Search code examples
node.jsfirebasegoogle-cloud-firestoregoogle-cloud-functionsgoogle-cloud-scheduler

Run a Cron Job every 30mins after onCreate Firestore event


I want to have a cron job/scheduler that will run every 30 minutes after an onCreate event occurs in Firestore. The cron job should trigger a cloud function that picks the documents created in the last 30 minutes-validates them against a json schema-and saves them in another collection.How do I achieve this,programmatically writing such a scheduler? What would also be fail-safe mechanism and some sort of queuing/tracking the documents created before the cron job runs to push them to another collection.


Solution

  • Building a queue with Firestore is simple and fits perfectly for your use-case.

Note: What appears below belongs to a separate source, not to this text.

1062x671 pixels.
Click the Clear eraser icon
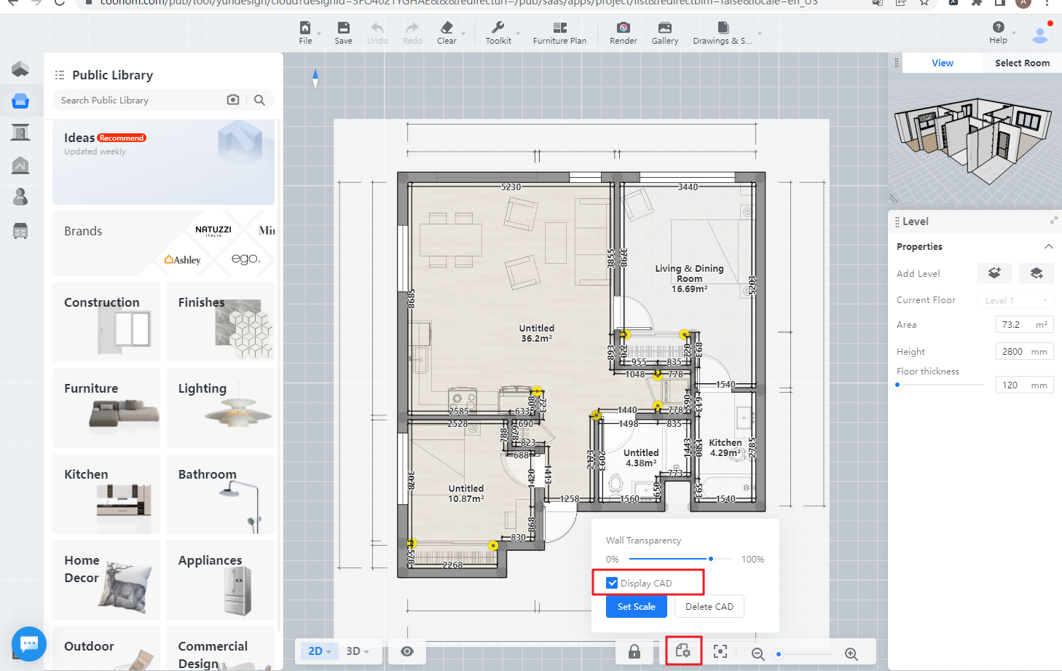tap(447, 28)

The idea is to write tasks to a queue collection with a due date that will then be processed when being due.

    Here's an example.

    1. Whenever your initial onCreate event for your collection occurs, write a document with the following data to a tasks collection:
        duedate: new Date() + 30 minutes
        type: 'yourjob'
        status: 'scheduled'
        data: '...' // <-- put whatever data here you need to know when processing the task
    
    
    1. Have a worker pick up available work regularly - e.g. every minute depending on your needs
    // Define what happens on what task type
    const workers: Workers = {
      yourjob: (data) => db.collection('xyz').add({ foo: data }),
    }
    
    
    // The following needs to be scheduled
    
    export const checkQueue = functions.https.onRequest(async (req, res) => {
      // Consistent timestamp
      const now = admin.firestore.Timestamp.now();
      // Check which tasks are due
      const query = db.collection('tasks').where('duedate', '<=', new Date()).where('status', '==', 'scheduled');
      const tasks = await query.get();
      // Process tasks and mark it in queue as done
      tasks.forEach(snapshot => {
        const { type, data } = snapshot.data();
        console.info('Executing job for task ' + JSON.stringify(type) + ' with data ' + JSON.stringify(data));
        const job = workers[type](data)
          // Update task doc with status or error
          .then(() => snapshot.ref.update({ status: 'complete' }))
          .catch((err) => {
            console.error('Error when executing worker', err);
            return snapshot.ref.update({ status: 'error' });
          });
    
        jobs.push(job);
      });
      return Promise.all(jobs).then(() => {
        res.send('ok');
        return true;
      }).catch((onError) => {
        console.error('Error', onError);
      });
    });
    

    You have different options to trigger the checking of the queue if there is a task that is due:

    • Using a http callable function as in the example above. This requires you to perform a http call to this function regularly so it executes and checks if there is a task to be done. Depending on your needs you could do it from an own server or use a service like cron-job.org to perform the calls. Note that the HTTP callable function will be available publicly and potentially, others could also call it. However, if you make your check code idempotent, it shouldn't be an issue.
    • Use the Firebase "internal" cron option that uses Cloud Scheduler internally. Using that you can directly trigger the queue checking:
        export scheduledFunctionCrontab =
        functions.pubsub.schedule('* * * * *').onRun((context) => {
            console.log('This will be run every minute!');
            // Include code from checkQueue here from above
        });
    

    Using such a queue also makes your system more robust - if something goes wrong in between, you will not loose tasks that would somehow only exist in memory but as long as they are not marked as processed, a fixed worker will pick them up and reprocess them. This of course depends on your implementation.